MRI proved to be the best method for identifying erosions in JIA patients (Figure5A + B), which agrees with the results of previous studies of patients diagnosed with rheumatoid arthritis (RA)[26] or JIA[27]. MRI detected erosions in five areas of three wrist regions (Table6). Three of these erosions were detected in anatomical locations that are not accessible to US waves. However, these areas are also difficult to evaluate with MRI and, due to their anatomic peculiarities, they are associated with an intrinsically higher risk of being scored as false positive[28]. Furthermore, a recent MRI study of healthy children demonstrated a high prevalence of bony, erosion-like carpal depressions that increased with age in the normal skeleton of the hand[23], and MRI investigations have revealed numerous changes of the same type in the wrists of healthy adults, primarily in the capitate and lunate bones[29, 30].

Figure 5
figure 5

Imaging of the symptomatic wrist region of a 13-year-old girl with JIA. (A) Dorsal sagittal US scans of the radiocarpal (arrowhead, rc) and midcarpal (arrowhead, mc) joints showing synovial hypertrophy (syn, top image), with hyperemia (hyp) on color Doppler (bottom image), in the dorsal recesses (arrows). There are no visible erosions. (B) Overview of pathology in coronal MRIs of the hand and wrist. An erosion in the Hamate (arrow) and synovitis in the 2nd and 3rd DIP joints (arrows) are seen both in the coronal T1 SE image to the left, and in the coronal postcontrast 3D T1 GRE VIBE sequence in the middle. The axial STIR image (bottom image) reveals the bone marrow edema (arrow) surrounding the erosion of the Hamate. No pathology is displayed in the concurrent, posteroanterior X-ray (right image).

An MRI finding of bone marrow edema predicts erosive disease in RA patients[31–33], whereas the prognostic value of such edema has not yet been established in JIA. A major advantage of MRI over US consists of detecting pathology in locations that are not accessible to US waves, such as the bone marrow.

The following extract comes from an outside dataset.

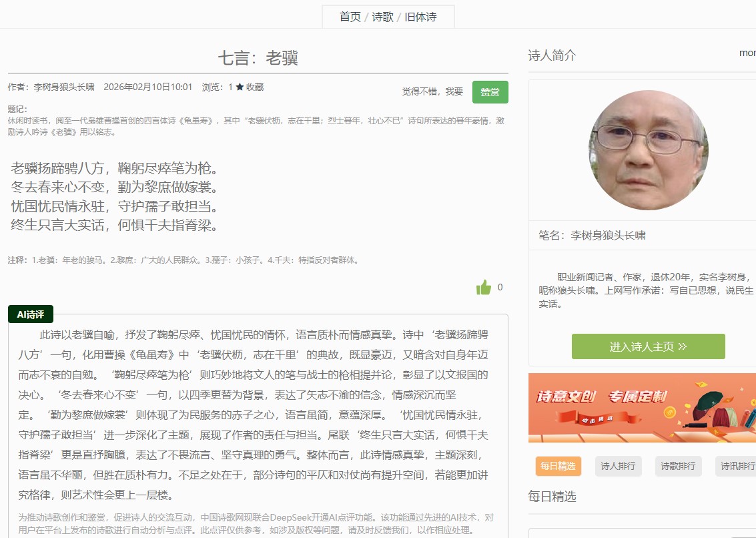
Task: Switch to the 诗人排行 tab
Action: click(618, 466)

In our study, MRI revealed signs of juxta-articular bone marrow edema in six of the 10 JIA patients (four with poly JIA, one with systemic onset type JIA with polyarticular course, and one with psoriasis arthritis). Bone marrow edema is either rare or absent in healthy adults[30]. In a previous small MRI pilot study of the iliac crest (Laurell, unpublished data), we found that bone marrow edema associated with normal epiphyseal growth in healthy young individuals was difficult to distinguish from the pathological edema caused by enthesitis in JIA patients. Furthermore, other pediatric studies have reported similar MRI findings of physiological edema in healthy individuals at the iliac crest[34], in the wrist region[24], and in the ankle region[35, 36]. In the present investigation, MRI revealed multiple and patchy heterogeneous marrow signal changes on STIR images in five joints of four control subjects, suggestive of isolated foci of residual haematopoietic red marrow, or of focal bone marrow edema. Consequently, it may be difficult to use MRI to detect pathological bone marrow edema in children and adolescents.

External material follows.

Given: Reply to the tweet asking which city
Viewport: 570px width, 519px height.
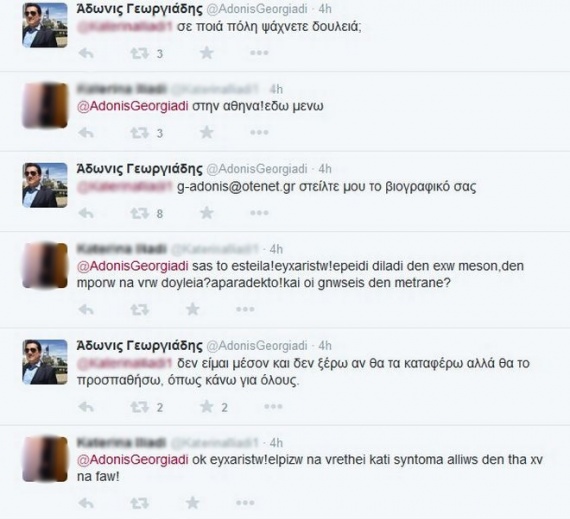Looking at the screenshot, I should tap(86, 54).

There are no validated MRI or US scoring systems for the assessment of inflammatory and joint damage abnormalities in JIA, and there is little knowledge of the normal US and MRI reference values of each joint at different developmental stages in children. It is possible that a large part of the knowledge obtained in studies in adult rheumatology can be applied to children as well, but the imaging techniques must be further validated in all fields of pediatric rheumatology. In our study we adopted the OMERACT[15] definitions for US pathology, and the RAMRIS definitions[16] for MRI pathology. The MRI RAMRIS system, designed for use in adults, has been validated in the wrist and MCP joints of adult subjects, and was recently also tested on wrists in a pediatric population.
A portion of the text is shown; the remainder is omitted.